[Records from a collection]
━━━━━━━━━━
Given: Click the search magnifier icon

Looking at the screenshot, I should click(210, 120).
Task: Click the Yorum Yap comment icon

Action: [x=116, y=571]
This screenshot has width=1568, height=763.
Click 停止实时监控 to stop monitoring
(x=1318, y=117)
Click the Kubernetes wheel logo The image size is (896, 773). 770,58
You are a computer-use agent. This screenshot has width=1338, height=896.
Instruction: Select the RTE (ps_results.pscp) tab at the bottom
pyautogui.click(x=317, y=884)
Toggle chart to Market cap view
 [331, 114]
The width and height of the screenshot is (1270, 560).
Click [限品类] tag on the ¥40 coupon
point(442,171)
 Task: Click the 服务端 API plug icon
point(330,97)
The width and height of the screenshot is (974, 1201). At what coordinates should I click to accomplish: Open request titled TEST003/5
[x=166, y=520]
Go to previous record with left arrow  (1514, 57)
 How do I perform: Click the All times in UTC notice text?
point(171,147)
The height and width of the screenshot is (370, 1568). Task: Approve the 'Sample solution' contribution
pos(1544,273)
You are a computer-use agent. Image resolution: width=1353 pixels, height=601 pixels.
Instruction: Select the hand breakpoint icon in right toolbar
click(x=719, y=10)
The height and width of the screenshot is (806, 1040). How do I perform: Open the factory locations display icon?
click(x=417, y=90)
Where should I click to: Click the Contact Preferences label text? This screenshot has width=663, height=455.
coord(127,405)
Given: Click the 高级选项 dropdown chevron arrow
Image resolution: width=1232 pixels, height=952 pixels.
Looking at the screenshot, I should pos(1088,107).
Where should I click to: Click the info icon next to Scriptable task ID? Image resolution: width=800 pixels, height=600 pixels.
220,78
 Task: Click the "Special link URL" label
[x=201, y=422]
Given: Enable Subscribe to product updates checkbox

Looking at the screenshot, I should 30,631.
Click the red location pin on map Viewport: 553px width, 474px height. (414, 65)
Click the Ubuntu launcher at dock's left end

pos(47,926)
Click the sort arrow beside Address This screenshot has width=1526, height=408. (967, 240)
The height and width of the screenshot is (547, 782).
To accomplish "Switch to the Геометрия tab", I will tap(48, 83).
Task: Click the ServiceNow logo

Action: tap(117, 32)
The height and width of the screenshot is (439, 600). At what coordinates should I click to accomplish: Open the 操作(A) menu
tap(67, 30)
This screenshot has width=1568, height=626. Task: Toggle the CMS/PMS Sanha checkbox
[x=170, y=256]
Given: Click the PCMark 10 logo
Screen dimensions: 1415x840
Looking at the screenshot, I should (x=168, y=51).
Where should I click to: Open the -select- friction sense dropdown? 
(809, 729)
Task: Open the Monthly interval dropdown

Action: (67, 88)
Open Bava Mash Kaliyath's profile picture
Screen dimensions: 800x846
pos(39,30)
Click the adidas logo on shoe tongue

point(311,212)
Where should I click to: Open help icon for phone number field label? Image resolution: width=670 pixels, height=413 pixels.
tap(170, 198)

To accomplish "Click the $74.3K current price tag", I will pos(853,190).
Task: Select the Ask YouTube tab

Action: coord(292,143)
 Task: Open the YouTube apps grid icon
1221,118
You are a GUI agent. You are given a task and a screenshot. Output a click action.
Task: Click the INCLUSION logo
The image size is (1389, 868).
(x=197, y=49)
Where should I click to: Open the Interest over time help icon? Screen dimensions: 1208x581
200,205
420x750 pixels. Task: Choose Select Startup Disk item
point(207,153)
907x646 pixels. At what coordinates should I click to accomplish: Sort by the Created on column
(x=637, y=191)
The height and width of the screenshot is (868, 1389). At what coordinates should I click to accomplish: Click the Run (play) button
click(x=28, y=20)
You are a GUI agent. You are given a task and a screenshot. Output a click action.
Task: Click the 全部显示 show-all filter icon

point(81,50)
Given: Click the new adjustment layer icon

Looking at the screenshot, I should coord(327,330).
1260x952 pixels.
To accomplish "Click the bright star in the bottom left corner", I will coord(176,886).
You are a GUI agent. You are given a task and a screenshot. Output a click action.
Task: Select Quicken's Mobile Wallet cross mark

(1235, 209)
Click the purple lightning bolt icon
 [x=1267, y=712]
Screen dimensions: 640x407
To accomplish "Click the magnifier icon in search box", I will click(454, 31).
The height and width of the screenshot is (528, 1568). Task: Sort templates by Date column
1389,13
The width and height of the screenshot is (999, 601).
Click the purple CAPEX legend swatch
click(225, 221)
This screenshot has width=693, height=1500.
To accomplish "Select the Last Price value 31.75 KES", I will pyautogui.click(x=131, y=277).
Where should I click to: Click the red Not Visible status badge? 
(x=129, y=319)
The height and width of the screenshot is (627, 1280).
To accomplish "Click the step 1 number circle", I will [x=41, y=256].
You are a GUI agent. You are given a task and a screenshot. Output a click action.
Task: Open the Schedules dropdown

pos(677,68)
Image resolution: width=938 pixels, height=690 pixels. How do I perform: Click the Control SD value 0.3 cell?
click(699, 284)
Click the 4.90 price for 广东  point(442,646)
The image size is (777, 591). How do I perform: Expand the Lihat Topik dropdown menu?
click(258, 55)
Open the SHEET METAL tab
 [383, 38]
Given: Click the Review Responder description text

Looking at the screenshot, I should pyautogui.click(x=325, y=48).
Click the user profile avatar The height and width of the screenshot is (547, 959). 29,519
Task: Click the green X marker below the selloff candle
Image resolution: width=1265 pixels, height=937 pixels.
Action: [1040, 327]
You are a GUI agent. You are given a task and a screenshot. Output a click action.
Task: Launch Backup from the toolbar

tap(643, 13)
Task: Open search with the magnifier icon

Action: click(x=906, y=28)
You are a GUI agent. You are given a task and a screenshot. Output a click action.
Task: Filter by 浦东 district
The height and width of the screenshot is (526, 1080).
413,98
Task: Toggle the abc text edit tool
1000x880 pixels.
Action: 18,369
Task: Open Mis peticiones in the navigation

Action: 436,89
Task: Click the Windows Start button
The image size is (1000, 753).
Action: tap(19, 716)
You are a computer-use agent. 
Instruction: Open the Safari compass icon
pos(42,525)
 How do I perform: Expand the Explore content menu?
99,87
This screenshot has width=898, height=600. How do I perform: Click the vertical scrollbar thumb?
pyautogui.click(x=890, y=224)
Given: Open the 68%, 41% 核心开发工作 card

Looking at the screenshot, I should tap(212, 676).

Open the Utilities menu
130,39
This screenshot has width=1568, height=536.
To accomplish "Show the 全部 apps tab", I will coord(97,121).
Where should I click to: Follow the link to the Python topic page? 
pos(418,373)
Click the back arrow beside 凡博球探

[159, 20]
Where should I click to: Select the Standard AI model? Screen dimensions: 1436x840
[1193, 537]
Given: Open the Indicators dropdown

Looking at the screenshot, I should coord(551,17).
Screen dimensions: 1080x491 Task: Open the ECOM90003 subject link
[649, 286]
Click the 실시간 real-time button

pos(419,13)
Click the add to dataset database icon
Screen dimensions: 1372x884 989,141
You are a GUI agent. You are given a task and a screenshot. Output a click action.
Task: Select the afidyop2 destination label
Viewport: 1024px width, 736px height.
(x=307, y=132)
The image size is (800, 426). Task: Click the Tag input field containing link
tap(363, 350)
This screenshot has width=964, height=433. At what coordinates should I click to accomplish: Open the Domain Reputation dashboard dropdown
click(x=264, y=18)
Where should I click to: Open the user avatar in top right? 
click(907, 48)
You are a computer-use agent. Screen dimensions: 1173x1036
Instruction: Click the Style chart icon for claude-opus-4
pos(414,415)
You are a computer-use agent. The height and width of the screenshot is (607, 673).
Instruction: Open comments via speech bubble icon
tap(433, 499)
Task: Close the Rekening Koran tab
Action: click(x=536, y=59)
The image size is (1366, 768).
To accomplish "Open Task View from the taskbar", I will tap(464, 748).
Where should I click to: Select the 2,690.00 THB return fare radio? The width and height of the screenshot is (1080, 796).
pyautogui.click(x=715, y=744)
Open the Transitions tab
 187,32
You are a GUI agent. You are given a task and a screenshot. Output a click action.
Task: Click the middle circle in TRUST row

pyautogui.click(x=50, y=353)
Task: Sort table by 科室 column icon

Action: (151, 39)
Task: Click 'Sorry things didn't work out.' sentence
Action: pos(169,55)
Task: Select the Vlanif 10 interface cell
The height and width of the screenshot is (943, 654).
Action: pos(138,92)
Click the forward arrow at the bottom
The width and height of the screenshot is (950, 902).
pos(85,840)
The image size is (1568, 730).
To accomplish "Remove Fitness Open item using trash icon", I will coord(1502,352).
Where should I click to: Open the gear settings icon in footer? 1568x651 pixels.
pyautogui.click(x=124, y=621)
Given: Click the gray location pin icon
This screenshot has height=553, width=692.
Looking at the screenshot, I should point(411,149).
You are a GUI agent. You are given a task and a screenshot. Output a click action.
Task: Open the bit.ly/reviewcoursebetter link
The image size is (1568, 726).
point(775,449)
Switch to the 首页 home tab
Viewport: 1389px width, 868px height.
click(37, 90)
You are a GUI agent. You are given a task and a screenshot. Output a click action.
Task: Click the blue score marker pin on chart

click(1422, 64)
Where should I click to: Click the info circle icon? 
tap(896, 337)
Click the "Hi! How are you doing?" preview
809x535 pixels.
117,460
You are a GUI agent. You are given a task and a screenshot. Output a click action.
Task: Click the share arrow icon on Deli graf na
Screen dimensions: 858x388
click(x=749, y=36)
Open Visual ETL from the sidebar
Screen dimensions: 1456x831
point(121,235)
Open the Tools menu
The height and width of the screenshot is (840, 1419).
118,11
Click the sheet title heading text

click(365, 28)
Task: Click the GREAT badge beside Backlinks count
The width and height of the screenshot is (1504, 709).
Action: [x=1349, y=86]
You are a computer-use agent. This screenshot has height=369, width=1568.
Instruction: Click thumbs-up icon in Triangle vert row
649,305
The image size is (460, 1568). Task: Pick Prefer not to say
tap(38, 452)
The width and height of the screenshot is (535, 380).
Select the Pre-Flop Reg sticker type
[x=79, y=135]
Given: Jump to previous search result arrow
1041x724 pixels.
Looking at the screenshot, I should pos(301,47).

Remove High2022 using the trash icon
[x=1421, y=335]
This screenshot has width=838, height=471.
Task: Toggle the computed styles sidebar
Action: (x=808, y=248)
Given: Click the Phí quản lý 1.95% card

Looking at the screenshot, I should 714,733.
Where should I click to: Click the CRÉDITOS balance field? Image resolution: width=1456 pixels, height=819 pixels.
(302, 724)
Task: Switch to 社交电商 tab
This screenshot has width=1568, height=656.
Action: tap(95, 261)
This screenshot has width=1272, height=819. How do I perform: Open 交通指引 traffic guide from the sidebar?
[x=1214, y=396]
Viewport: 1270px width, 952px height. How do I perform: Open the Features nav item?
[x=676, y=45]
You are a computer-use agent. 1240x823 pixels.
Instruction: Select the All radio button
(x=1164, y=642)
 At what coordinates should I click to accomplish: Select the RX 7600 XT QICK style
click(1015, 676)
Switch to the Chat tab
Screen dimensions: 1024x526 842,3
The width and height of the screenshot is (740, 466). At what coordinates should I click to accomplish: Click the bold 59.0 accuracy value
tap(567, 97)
━━━━━━━━━━
- Exercise directions
Without changing anything, quote the lines from the top of the data to the line that contains "has width=1338, height=896.", including that line.

- Expected answer
Given: Click the search magnifier icon

Looking at the screenshot, I should click(210, 120).
Task: Click the Yorum Yap comment icon

Action: [x=116, y=571]
This screenshot has width=1568, height=763.
Click 停止实时监控 to stop monitoring
(x=1318, y=117)
Click the Kubernetes wheel logo The image size is (896, 773). 770,58
You are a computer-use agent. This screenshot has width=1338, height=896.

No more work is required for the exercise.